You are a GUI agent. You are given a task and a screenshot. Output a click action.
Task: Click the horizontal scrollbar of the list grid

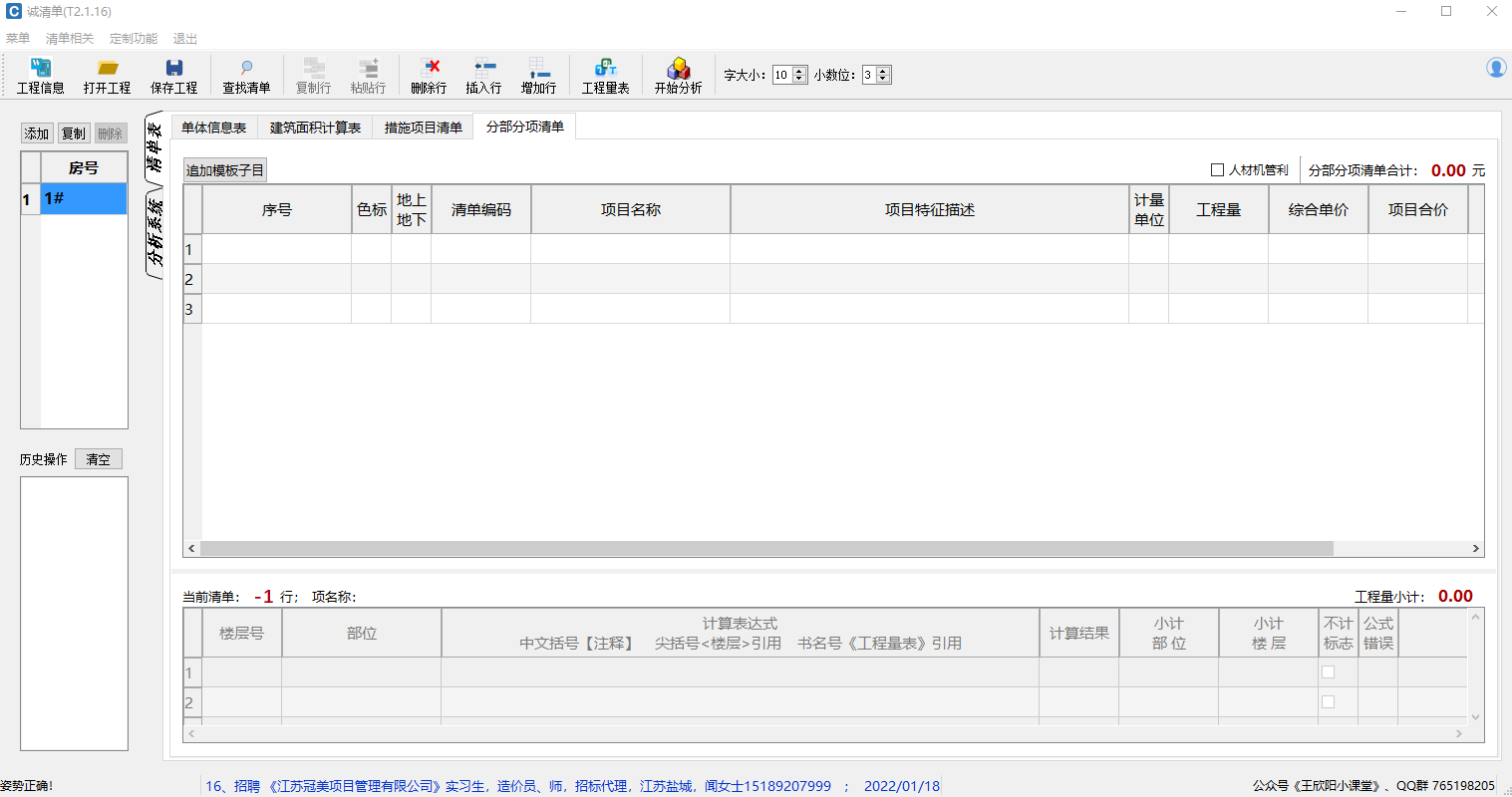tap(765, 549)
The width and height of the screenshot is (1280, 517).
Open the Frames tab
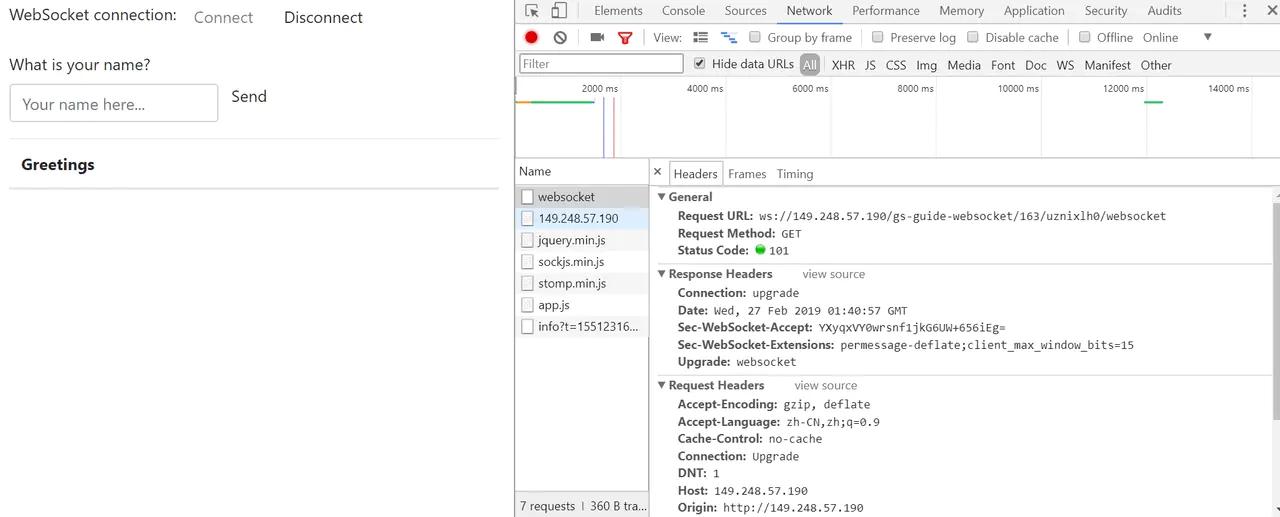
+---+
Would you return all of the data above word for word, omitting every picture?

**Solution below:**
You are a GUI agent. You are given a task and a screenshot. Output a click action.
Task: Click the horizontal scrollbar of the list grid

tap(765, 549)
The width and height of the screenshot is (1280, 517).
Open the Frames tab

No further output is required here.